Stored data
━━━

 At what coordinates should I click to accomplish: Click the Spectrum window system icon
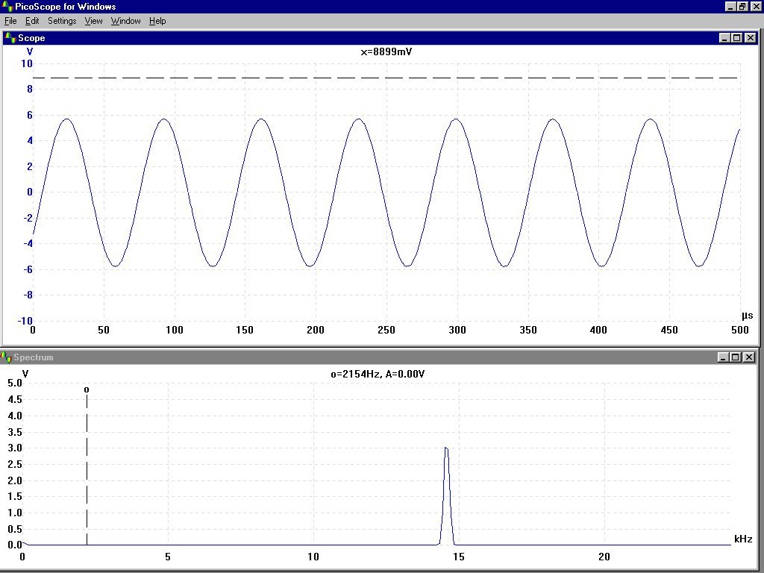click(7, 357)
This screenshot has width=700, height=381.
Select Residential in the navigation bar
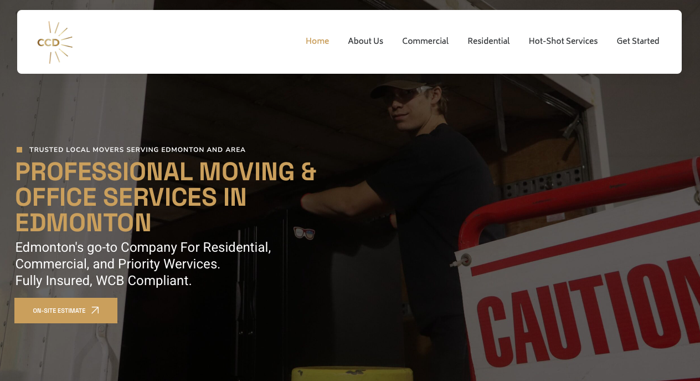[x=488, y=41]
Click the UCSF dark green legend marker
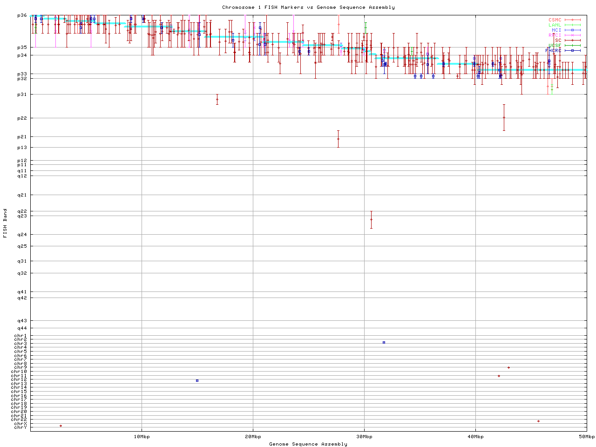 click(x=572, y=46)
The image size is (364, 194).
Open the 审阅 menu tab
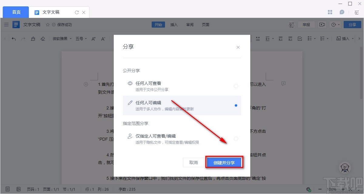click(190, 25)
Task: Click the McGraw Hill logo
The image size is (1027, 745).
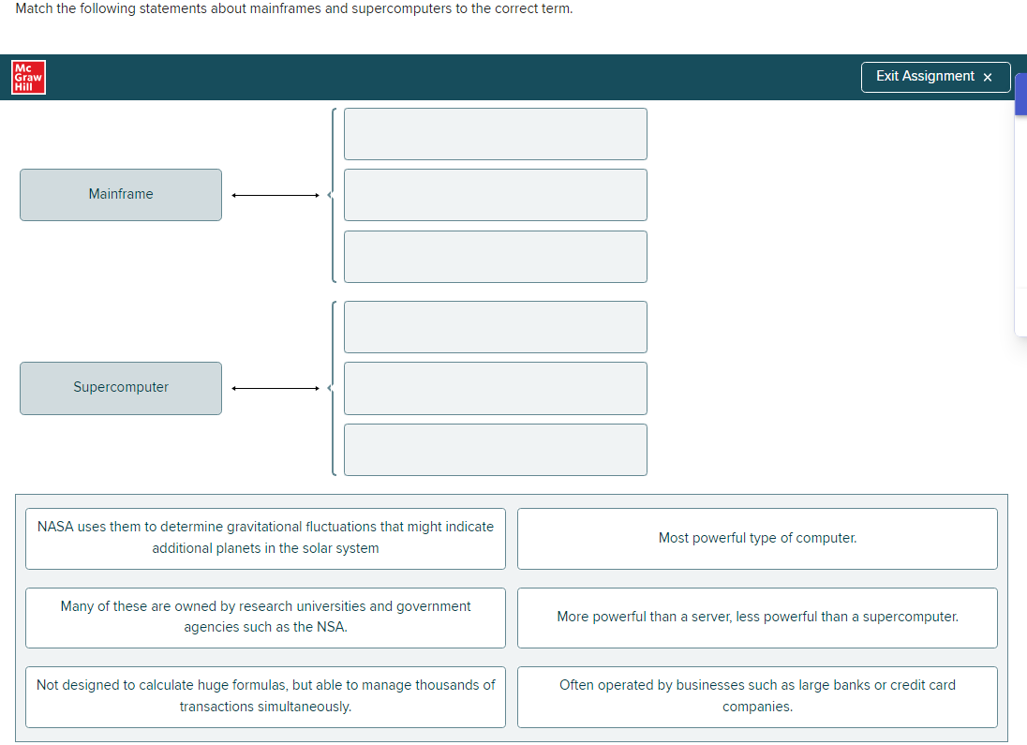Action: (x=29, y=77)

━━━

(TASK DIRECTIONS): In the records above, find the line containing "Task: Click the McGraw Hill logo", then write out exactly that line and every later one through the last, omitting pictures.

(RESPONSE TO THIS EXERCISE):
Task: Click the McGraw Hill logo
The image size is (1027, 745).
Action: (x=29, y=77)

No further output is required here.